#### ASSIGNED TASK:
Can the lines below, from the one that holds "Click the small white dot left of stars" to the very end, be echoed exactly, with both ends included and no pictures?

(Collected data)

──────────────────────────────

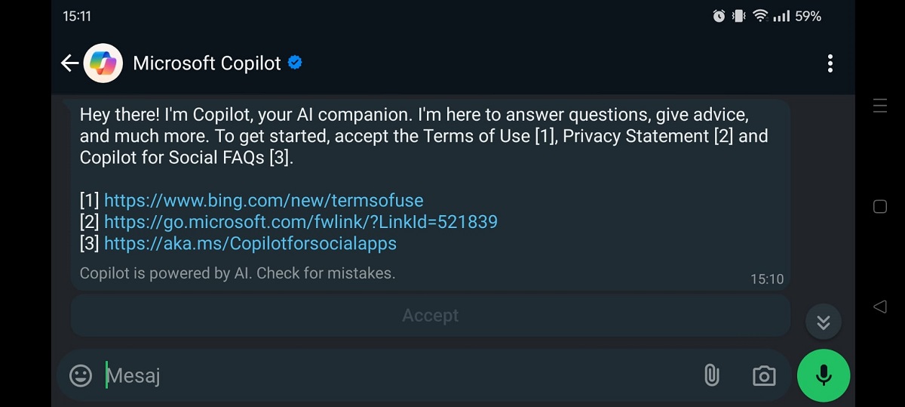Tap the Accept button

pos(431,316)
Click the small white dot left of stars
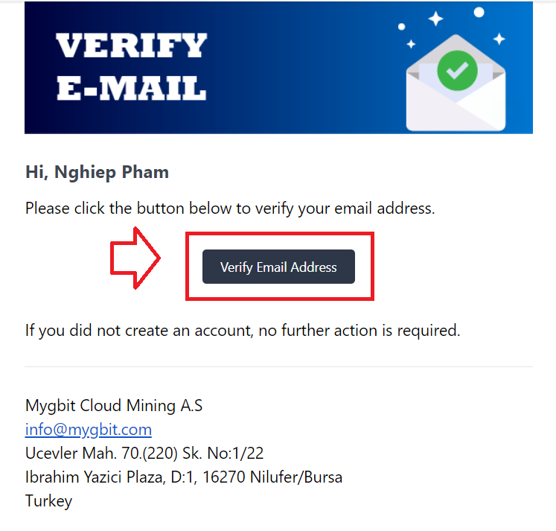 401,27
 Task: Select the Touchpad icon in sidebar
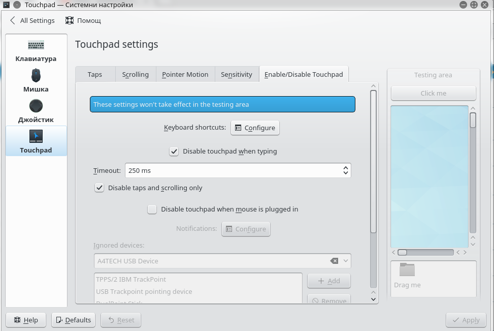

──────────────────────────────

#### SOLVED PROBLEM:
Click the small white dot left of stars
 401,27
 Task: Select the Touchpad icon in sidebar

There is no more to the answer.